In the context of a diode's I-V (current-voltage) curve, "series resistance" refers to the effect of an external resistor connected in series with the diode. This resistor, also known as the "load resistor," is a real-world element that influences the diode's behavior in a circuit.
When we plot the I-V curve of a diode, it shows the relationship between the current flowing through the diode and the voltage applied across it. In an ideal diode, the curve is characterized by zero current flow until a certain threshold voltage is reached. Once the threshold voltage is exceeded, the current increases rapidly with a small change in voltage, indicating that the diode becomes highly conductive.
However, real-world diodes have inherent resistance, known as "dynamic resistance," that causes the I-V curve to deviate from the ideal behavior. Additionally, when a diode is used in a circuit, it often operates with an external series resistor.
The presence of a series resistor affects the diode's I-V curve in the following ways:
Voltage drop across the series resistor: When current flows through the diode, it also flows through the series resistor. According to Ohm's law (V = I * R), this current creates a voltage drop across the resistor. As a result, the voltage applied to the diode is reduced by the amount of voltage drop across the series resistor.
Flattening of the curve: The series resistor limits the maximum current that can flow through the diode. As a result, the I-V curve becomes flatter, showing a less steep increase in current with increasing voltage compared to an ideal diode.

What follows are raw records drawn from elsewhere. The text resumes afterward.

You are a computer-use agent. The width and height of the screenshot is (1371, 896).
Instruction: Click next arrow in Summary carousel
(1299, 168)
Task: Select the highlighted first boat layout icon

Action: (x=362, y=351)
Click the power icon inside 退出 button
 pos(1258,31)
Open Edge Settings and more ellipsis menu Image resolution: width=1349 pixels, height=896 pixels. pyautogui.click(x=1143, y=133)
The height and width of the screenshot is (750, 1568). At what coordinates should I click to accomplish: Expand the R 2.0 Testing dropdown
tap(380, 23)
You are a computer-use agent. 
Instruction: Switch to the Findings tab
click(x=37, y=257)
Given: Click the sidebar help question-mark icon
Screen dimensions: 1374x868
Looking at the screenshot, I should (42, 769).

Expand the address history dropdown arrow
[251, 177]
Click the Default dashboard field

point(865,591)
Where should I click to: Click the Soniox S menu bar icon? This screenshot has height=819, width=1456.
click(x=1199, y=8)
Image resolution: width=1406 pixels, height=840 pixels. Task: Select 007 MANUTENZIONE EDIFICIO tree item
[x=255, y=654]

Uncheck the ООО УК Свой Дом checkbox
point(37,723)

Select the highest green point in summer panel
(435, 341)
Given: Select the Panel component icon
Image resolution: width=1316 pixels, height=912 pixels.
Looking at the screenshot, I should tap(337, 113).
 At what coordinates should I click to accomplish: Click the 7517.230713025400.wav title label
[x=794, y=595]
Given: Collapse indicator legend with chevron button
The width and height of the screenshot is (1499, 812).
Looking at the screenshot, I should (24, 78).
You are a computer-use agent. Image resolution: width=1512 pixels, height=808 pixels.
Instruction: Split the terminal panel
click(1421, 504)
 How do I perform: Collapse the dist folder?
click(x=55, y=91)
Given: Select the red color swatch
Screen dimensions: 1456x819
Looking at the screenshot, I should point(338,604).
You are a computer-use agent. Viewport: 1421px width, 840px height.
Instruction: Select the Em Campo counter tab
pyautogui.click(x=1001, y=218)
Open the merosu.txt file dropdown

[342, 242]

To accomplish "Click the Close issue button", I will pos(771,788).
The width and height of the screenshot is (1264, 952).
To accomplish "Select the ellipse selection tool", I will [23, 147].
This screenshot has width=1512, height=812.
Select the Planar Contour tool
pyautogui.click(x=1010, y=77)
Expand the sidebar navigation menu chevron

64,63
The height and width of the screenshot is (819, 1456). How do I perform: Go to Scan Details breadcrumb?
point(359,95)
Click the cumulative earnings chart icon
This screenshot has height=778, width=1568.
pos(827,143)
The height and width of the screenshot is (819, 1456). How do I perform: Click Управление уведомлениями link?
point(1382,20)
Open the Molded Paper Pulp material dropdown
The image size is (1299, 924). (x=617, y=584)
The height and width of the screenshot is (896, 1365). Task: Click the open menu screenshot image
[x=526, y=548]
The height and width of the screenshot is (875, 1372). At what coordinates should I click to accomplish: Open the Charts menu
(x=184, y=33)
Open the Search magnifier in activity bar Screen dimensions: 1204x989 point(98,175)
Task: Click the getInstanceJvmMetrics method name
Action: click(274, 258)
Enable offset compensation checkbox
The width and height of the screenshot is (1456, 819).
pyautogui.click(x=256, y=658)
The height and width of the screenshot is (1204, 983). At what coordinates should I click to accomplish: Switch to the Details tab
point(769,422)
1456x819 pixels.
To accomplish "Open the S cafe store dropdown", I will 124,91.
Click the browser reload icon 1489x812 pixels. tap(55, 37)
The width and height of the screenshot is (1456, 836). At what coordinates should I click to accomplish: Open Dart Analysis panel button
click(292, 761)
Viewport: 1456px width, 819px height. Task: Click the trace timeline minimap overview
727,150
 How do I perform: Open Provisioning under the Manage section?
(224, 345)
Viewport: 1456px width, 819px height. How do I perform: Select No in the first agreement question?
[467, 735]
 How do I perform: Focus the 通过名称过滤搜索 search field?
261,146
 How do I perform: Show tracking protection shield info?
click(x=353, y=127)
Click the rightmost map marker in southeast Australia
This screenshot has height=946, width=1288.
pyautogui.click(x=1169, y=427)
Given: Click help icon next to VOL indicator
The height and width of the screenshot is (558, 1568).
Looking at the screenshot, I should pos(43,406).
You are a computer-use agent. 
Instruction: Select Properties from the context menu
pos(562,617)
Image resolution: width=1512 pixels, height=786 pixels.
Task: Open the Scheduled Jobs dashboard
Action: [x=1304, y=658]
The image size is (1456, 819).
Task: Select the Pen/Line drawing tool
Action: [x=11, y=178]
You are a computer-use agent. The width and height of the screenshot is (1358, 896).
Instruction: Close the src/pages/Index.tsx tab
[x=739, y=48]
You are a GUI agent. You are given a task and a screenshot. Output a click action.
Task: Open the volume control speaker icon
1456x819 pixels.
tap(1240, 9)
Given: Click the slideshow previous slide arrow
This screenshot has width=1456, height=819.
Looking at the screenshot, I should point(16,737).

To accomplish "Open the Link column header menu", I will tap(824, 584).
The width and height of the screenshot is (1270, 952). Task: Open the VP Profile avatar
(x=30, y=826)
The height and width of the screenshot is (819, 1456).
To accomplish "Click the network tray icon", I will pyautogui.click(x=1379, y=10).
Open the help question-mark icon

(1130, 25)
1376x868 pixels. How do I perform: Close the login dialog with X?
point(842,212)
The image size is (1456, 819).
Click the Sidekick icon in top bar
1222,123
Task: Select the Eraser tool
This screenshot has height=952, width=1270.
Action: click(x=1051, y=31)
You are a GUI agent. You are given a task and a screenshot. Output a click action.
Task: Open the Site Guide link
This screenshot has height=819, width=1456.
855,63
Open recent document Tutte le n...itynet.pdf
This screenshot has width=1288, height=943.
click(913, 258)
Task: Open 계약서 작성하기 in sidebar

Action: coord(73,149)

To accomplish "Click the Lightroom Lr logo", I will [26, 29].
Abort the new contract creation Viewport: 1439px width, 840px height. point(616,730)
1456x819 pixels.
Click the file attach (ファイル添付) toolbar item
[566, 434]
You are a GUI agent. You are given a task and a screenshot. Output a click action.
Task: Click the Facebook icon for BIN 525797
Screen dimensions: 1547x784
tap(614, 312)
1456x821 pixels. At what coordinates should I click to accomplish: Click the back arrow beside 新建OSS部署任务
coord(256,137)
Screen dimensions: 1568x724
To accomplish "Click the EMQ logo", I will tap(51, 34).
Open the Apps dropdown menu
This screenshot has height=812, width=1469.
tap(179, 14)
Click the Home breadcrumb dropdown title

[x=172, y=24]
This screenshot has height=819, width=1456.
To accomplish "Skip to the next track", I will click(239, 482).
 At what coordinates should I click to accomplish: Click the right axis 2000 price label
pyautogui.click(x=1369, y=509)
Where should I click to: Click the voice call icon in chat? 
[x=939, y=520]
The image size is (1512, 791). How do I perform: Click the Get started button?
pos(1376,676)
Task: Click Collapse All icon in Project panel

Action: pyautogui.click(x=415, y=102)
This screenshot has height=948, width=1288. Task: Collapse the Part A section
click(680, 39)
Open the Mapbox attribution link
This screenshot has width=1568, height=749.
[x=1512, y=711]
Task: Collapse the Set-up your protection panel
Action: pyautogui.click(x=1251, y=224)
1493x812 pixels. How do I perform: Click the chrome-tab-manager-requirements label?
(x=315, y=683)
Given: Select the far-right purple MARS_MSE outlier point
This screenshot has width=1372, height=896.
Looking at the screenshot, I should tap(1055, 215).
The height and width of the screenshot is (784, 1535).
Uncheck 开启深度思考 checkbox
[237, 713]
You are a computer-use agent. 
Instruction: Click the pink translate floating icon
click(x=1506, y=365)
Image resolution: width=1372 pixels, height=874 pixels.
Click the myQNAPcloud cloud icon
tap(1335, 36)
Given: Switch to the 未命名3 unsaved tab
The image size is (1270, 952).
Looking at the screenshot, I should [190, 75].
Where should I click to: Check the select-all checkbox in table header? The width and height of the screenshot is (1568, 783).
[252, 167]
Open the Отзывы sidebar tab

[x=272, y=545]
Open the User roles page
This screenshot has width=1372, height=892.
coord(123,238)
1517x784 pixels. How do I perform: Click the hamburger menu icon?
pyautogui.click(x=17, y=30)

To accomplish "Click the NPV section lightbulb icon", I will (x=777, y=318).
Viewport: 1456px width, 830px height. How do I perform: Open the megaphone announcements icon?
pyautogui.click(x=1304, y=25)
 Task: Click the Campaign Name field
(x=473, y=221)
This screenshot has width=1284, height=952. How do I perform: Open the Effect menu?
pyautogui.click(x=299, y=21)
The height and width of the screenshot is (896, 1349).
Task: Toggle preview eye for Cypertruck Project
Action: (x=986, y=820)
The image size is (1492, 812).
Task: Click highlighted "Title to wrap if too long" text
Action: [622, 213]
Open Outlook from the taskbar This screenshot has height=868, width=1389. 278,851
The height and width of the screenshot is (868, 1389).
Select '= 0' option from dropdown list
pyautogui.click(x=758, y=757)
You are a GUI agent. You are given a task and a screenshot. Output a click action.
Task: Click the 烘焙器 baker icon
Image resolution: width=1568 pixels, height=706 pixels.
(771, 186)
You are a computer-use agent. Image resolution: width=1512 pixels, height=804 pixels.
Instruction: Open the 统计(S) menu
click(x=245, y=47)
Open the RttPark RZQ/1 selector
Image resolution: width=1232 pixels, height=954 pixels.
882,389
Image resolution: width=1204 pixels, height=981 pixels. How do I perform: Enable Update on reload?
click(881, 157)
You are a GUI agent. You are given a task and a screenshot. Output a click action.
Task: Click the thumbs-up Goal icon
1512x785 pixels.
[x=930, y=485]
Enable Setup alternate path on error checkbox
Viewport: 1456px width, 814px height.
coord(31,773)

Threshold voltage shift: The series resistor can cause a shift in the effective threshold voltage of the diode. The actual threshold voltage required to start significant conduction may differ from the ideal value due to the voltage drop across the series resistor.
Reduced maximum current: The series resistor restricts the amount of current that can flow through the diode at a given voltage. Consequently, the maximum current level attained in the I-V curve will be lower than what an ideal diode without series resistance would exhibit.
Overall, the presence of series resistance affects the diode's performance and should be considered when designing and analyzing electronic circuits that involve diodes. The series resistor is often utilized to limit current and protect the diode from excessive currents, particularly in applications like voltage regulation and current control circuits.